With Public Safety, you play inside a framework. Your outfit is defined, your money has a base salary underneath it, and you climb through numbered divisions that act like departments. That suits players who like predictable progression, a clear chain of command, and access to the strongest institutional perks and time-off benefits.

With the Private Sector, your experience is more open. You pick up bounties on your own terms, ignore dress codes, and accept that money flows only when you are actively hunting. This works best for players who enjoy improvising, chasing specific targets, and leaning into the fantasy of being a free agent in a city full of devils.

Both paths keep Division Captains in the loop as mission anchors, both hand out EXP and money, and both can plug into the wider systems of contracts, raids, and hybrids. The question is less about raw power and more about preferred rhythm: salary and structure, or freedom and bounties.


Who should pick Public Safety

Public Safety is usually the better fit if you want:

  • Stable income from a regular salary on top of mission rewards, which smooths out dry stretches between big fights.
  • Structured gameplay with a consistent ladder of missions coming from your Division Captain.
  • Institutional backing and the in-world feeling of working for a powerful organization rather than as a solo operator.
  • Best-in-class benefits, including more paid days off than other options.

Players who like clear goals, formal squads, and a uniformed appearance tend to feel more at home under the Public Safety banner.

Image credit: Roblox (via YouTube/@ItzVexo)

Who should pick Private Sector

The Private Sector path makes more sense if you care about:

  • Bounty-based rewards, where income spikes around specific hunts instead of trickling in on a schedule.
  • Operational freedom, including fewer rules about where you go, what you wear, and how you approach targets.
  • No dress code, which lets fashion and avatar customization drive your identity instead of a required uniform.
  • Independent playstyle, especially if you prefer small groups or solo work over large, structured teams.

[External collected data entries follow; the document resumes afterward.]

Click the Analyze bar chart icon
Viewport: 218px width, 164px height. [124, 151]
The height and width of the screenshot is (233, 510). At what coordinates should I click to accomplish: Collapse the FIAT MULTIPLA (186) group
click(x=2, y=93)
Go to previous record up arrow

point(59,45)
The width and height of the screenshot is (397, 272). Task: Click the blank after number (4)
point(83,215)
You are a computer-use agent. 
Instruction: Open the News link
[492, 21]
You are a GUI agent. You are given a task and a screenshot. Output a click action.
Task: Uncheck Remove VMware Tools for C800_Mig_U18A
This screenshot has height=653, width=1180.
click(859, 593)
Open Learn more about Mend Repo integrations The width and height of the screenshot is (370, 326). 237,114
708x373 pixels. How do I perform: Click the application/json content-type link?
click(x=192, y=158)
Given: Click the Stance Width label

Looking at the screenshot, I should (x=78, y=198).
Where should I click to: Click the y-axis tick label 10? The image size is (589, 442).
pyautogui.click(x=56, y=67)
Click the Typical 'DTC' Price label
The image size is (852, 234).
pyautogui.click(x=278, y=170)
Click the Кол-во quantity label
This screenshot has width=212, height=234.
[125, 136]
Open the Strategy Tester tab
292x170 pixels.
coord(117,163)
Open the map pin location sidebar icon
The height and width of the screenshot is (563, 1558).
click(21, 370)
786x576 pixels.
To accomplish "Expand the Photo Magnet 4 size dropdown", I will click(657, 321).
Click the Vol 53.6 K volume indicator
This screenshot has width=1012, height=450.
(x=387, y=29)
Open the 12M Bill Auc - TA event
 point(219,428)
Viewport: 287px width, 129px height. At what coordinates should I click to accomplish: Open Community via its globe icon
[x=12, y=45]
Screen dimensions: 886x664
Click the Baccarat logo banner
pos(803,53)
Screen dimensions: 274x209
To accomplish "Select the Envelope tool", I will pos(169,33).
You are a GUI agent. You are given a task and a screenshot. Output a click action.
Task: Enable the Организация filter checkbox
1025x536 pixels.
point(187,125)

That independence comes with more responsibility. Without a salary safety net or guaranteed mission track, Private Sector hunters need to stay active and deliberate about which bounties they chase and how they manage risk.


Devil Hunter’s division system does not just decorate your character sheet. It frames your role in the city, the people you answer to, and the style of missions you run thousands of times over. Pick the path that matches how you want to work: suited up on a salary with Public Safety, or loose, lightly regulated, and living off devils’ heads as a Private Sector hunter.